During clinical evaluation of a patient with a suspected anterior cruciate ligament (ACL) tear, the examiner performs a pivot shift test. The palpable clunk that occurs during knee flexion from an extended position represents the reduction of the anteriorly subluxated tibia. Which structure is mechanically responsible for providing the force that reduces the tibia during this maneuver?
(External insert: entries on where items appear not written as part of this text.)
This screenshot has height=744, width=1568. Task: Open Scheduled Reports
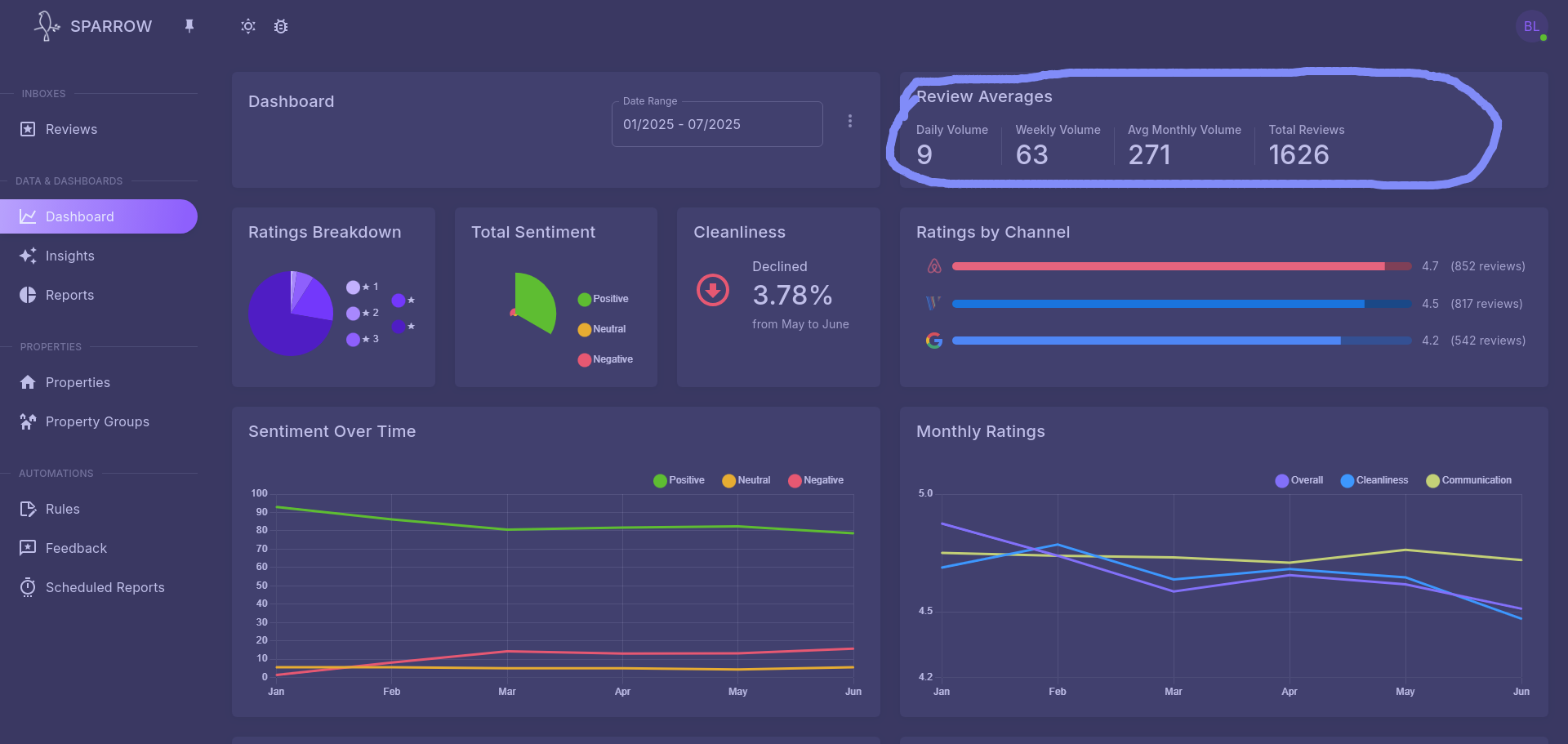(105, 587)
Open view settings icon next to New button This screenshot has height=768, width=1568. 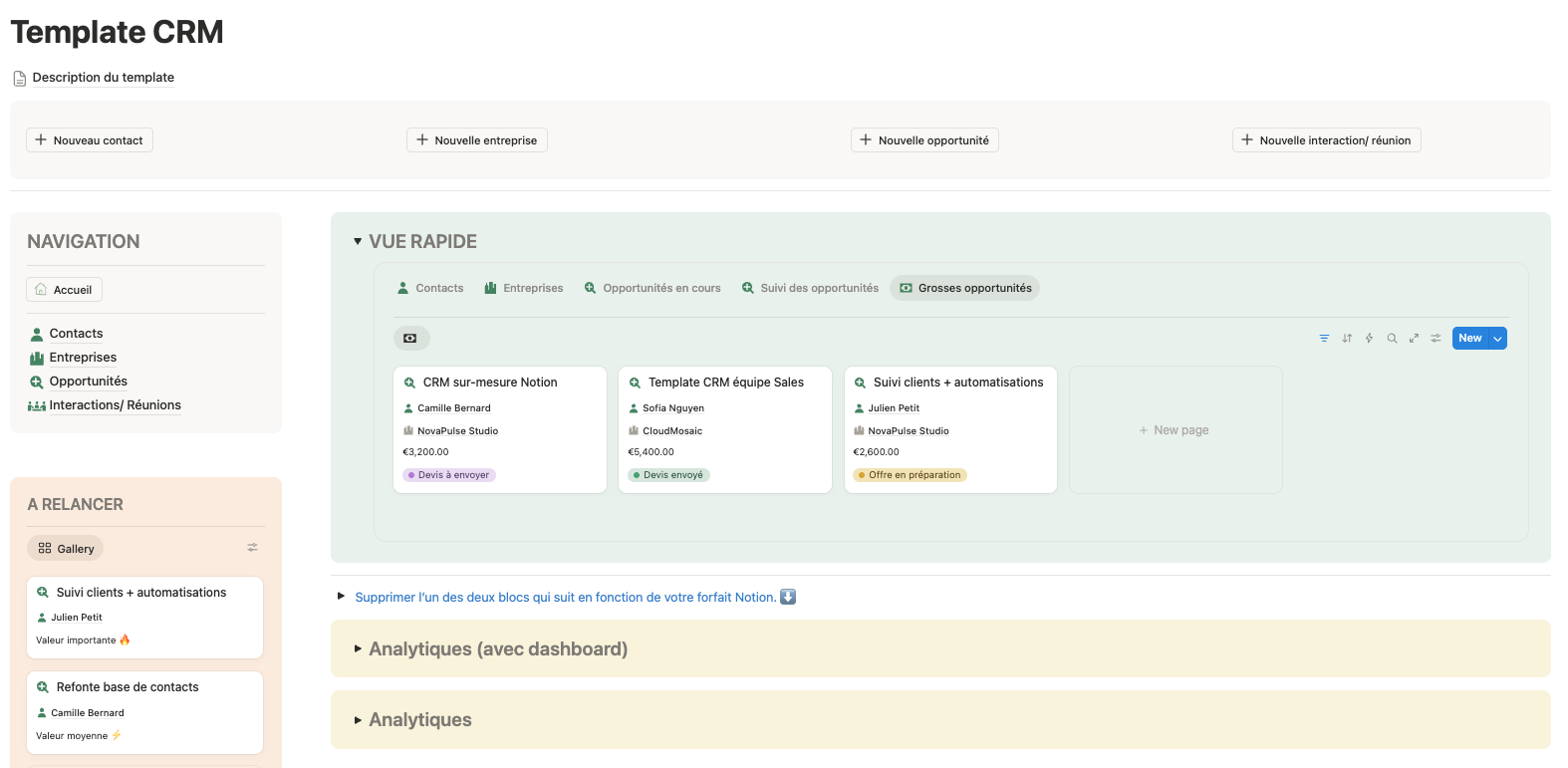[1436, 339]
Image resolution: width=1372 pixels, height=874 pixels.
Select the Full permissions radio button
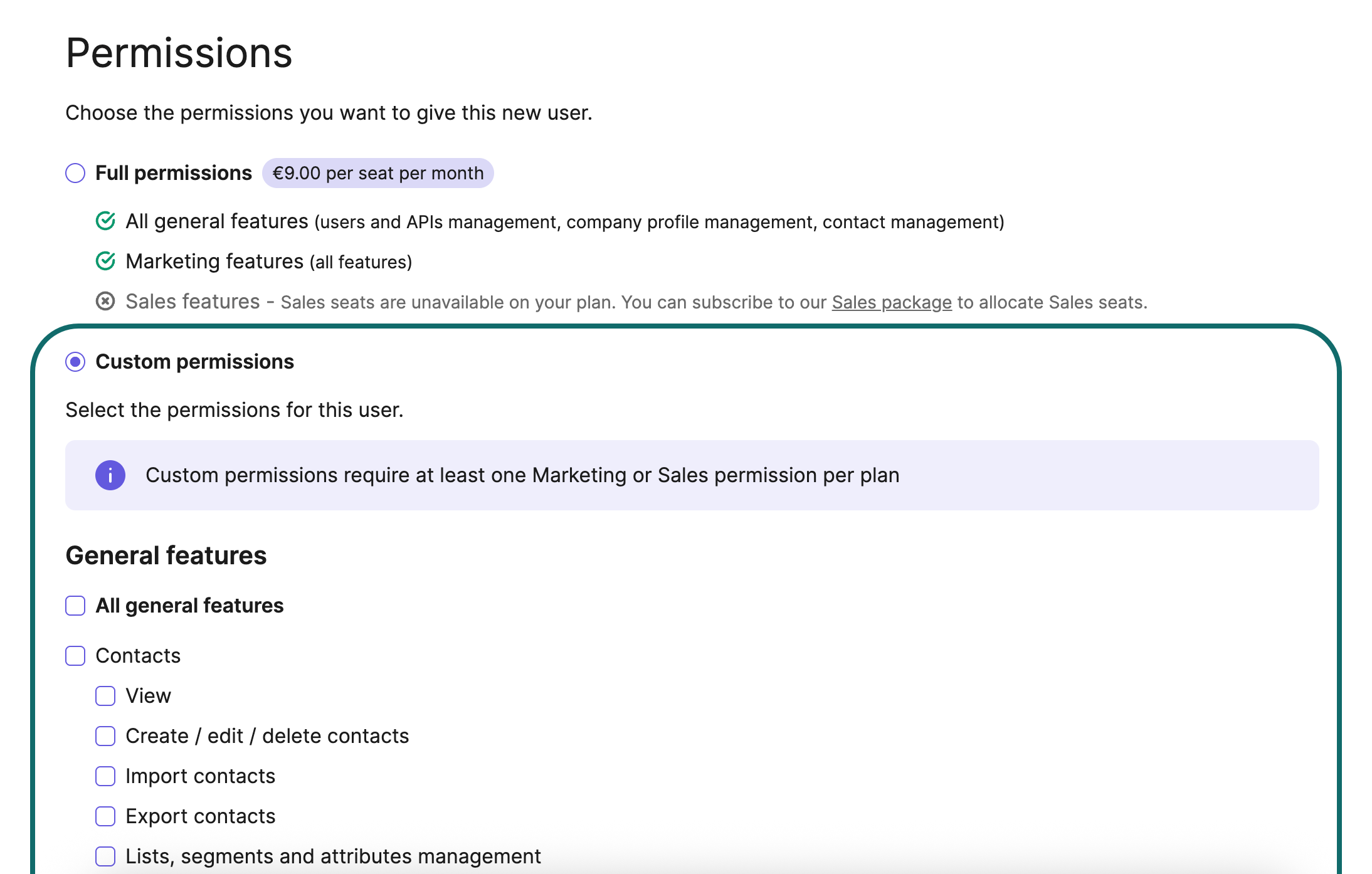(75, 172)
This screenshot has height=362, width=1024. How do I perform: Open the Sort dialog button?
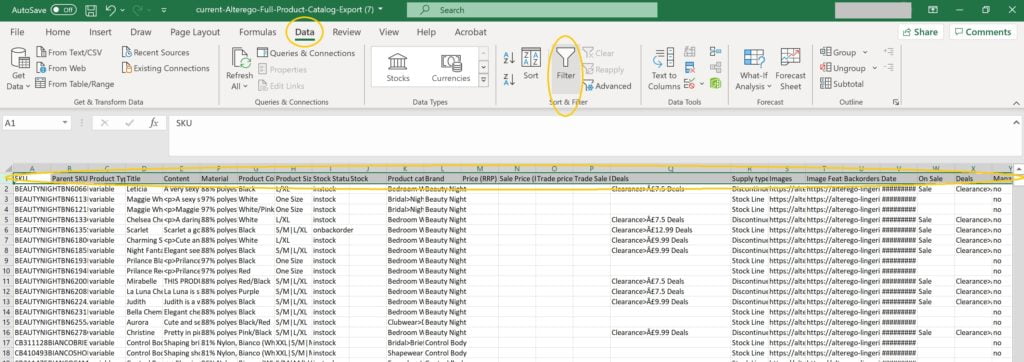(531, 64)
. Posterior cruciate ligament
. Medial collateral ligament
. Iliotibial band
. Biceps femoris
. Popliteus tendon

Correct Answer & Explanation

. Iliotibial band


Explanation

The pivot shift test relies on the iliotibial (IT) band. As the knee flexes past approximately 20-30 degrees, the IT band transitions from an extensor to a flexor, creating a posterior force vector that reduces the anteriorly subluxated lateral tibial plateau.

Question 560

Topic: Lower Extremity Trauma

In evaluating an intramedullary cartilaginous lesion of the distal femur, which MRI finding best distinguishes a bone infarct from an enchondroma?

. High signal intensity on T2-weighted images
. Lobular internal architecture
. A serpiginous margin of low signal intensity on T1 and T2 images
. Endosteal scalloping
. Presence of calcified matrix

Correct Answer & Explanation

. A serpiginous margin of low signal intensity on T1 and T2 images


Explanation

A bone infarct is classically characterized by a serpiginous rim of low signal on T1 and T2-weighted images (the double-line sign). Enchondromas typically show a lobulated, hyperintense pattern on T2-weighted images corresponding to their high water content.